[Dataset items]
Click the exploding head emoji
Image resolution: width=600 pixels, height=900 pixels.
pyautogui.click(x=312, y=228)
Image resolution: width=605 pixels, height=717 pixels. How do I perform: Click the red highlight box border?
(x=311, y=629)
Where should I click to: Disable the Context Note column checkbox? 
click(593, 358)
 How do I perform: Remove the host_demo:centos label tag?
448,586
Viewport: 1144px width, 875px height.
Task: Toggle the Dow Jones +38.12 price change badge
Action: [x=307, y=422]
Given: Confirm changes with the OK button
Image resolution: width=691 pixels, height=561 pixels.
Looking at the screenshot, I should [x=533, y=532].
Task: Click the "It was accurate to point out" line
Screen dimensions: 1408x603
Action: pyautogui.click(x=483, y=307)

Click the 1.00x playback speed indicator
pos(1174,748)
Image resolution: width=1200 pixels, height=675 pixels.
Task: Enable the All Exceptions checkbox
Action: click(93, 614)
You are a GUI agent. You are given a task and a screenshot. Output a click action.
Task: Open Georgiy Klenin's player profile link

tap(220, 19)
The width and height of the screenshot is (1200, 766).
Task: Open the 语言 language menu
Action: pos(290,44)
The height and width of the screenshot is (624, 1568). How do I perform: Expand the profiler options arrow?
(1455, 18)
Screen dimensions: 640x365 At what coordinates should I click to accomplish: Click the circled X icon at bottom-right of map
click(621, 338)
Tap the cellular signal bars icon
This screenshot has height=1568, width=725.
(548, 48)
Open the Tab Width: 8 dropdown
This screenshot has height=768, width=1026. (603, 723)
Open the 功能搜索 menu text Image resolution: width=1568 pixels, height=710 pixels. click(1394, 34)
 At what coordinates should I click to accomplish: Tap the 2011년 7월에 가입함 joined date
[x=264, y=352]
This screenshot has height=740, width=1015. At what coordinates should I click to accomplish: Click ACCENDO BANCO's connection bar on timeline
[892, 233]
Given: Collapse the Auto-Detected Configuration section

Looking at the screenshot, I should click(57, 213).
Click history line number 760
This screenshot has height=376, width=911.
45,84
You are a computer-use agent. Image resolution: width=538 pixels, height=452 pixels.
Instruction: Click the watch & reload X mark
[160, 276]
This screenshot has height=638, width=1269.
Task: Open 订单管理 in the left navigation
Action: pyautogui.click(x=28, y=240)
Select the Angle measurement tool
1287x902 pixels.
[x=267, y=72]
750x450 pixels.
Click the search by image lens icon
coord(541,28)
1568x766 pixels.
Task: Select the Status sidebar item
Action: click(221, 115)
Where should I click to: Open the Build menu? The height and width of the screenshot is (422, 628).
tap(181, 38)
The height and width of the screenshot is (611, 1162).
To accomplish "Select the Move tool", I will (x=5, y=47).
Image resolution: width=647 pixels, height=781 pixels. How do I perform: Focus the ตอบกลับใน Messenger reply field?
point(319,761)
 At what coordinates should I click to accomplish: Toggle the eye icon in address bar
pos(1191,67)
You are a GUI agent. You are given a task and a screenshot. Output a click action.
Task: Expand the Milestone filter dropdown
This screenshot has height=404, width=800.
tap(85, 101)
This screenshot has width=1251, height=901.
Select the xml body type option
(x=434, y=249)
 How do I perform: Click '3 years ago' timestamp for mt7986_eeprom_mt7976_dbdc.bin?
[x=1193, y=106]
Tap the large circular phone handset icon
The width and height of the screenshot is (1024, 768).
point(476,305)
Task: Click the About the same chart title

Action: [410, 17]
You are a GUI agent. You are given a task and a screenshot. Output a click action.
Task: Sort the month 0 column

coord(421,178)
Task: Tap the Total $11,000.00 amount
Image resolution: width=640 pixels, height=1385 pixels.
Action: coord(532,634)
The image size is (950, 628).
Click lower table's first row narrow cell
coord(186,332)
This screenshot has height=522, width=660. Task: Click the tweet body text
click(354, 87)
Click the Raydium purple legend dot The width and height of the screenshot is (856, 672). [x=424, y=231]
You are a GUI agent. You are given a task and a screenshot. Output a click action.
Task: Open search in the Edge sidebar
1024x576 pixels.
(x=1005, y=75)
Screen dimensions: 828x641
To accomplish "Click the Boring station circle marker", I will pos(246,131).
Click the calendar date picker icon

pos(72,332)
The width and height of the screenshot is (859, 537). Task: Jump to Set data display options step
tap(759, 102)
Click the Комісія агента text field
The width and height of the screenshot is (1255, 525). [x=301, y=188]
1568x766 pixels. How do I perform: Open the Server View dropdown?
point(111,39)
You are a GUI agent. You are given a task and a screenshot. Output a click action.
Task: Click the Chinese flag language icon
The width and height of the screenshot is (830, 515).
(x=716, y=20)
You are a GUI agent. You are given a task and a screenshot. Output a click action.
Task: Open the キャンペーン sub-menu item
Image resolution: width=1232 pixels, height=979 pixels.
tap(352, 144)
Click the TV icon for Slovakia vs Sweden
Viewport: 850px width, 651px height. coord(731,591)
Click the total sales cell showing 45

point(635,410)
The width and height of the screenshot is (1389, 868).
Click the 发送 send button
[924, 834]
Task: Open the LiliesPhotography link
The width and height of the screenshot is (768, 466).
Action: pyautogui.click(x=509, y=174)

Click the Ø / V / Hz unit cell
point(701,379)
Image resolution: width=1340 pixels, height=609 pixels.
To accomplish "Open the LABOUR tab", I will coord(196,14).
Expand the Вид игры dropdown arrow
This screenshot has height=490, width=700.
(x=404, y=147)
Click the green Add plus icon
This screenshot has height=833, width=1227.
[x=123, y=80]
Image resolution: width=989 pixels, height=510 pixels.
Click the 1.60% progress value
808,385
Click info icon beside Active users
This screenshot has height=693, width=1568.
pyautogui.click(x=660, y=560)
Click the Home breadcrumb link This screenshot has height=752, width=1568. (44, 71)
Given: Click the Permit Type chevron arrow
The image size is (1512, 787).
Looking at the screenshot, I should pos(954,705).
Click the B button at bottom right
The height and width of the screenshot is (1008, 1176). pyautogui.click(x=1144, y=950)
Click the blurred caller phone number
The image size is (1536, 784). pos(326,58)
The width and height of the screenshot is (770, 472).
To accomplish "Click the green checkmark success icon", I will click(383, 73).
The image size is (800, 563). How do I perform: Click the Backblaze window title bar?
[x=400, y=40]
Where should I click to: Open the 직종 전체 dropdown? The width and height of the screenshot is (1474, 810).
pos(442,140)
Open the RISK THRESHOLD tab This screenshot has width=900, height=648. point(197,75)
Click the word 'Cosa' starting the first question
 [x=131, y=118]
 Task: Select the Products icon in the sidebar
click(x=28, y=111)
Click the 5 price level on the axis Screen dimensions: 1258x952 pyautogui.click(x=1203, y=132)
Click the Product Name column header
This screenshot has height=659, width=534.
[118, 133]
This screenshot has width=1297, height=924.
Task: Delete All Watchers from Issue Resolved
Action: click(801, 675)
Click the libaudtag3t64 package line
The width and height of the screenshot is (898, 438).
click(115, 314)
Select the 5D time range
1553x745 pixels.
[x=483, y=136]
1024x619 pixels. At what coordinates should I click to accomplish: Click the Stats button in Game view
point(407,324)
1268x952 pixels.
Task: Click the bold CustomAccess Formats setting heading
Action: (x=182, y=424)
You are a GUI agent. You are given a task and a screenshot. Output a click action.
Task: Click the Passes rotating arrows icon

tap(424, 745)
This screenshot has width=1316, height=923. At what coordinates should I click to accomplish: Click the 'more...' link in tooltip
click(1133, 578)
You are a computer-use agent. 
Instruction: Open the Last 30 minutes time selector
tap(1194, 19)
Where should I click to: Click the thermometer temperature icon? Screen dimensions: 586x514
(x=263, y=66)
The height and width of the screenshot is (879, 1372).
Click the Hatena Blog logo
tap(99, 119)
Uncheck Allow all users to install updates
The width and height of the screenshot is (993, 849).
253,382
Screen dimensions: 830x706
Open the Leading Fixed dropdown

Description of the task >> Look above for the line holding "This screenshot has height=1568, width=725.". Print it and every line after it, exactly, through the line holding "Open the 功能搜索".

Response to this task >>
This screenshot has height=1568, width=725.
(548, 48)
Open the Tab Width: 8 dropdown
This screenshot has height=768, width=1026. (603, 723)
Open the 功能搜索 menu text Image resolution: width=1568 pixels, height=710 pixels. click(1394, 34)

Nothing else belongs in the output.